--- START PROVIDED TEXT ---
BTRFS error occurred while copying the zip file

Zesko · 20 September 2021 13:42

Hi everyone,

I got the BTRFS error while copying the zip file in my disk using BTRFS. The Copy process is canceled immediately.

I tried cp

❯ cp ~/MEGA1.zip ~/Downloads 
cp: error reading '/home/zesko/MEGA1.zip': Input/output error

if cp does not work, I tried scp:

❯ scp ~/MEGA1.zip ~/Downloads
cp: error reading '/home/zesko/MEGA1.zip': Input/output error

if scp does not work, I tried rsync:

❯ rsync -c ~/MEGA1.zip ~/Downloads    
rsync: [sender] read errors mapping "/home/zesko/MEGA1.zip": Input/output error (5)
rsync: [sender] read errors mapping "/home/zesko/MEGA1.zip": Input/output error (5)
ERROR: MEGA1.zip failed verification -- update discarded.
--- END PROVIDED TEXT ---
--- START DATASET SECTION ---
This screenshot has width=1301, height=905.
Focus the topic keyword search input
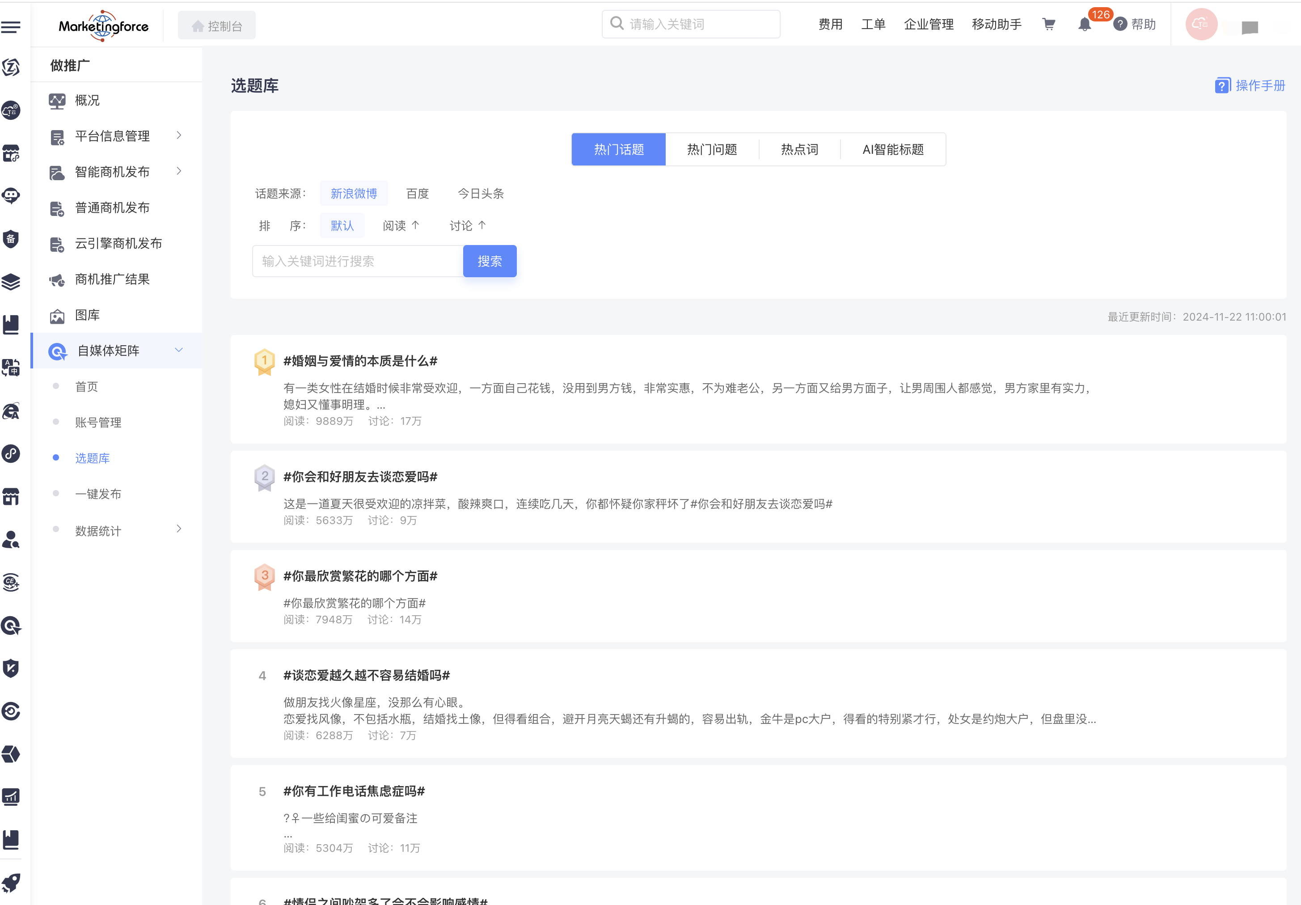(x=357, y=261)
--- END DATASET SECTION ---
__WHAT IS ASKED__:
List every command that the forum post about the BTRFS copy error shows being used to try copying the zip file.

__SOLUTION FOR THIS PROBLEM__:
cp
scp
rsync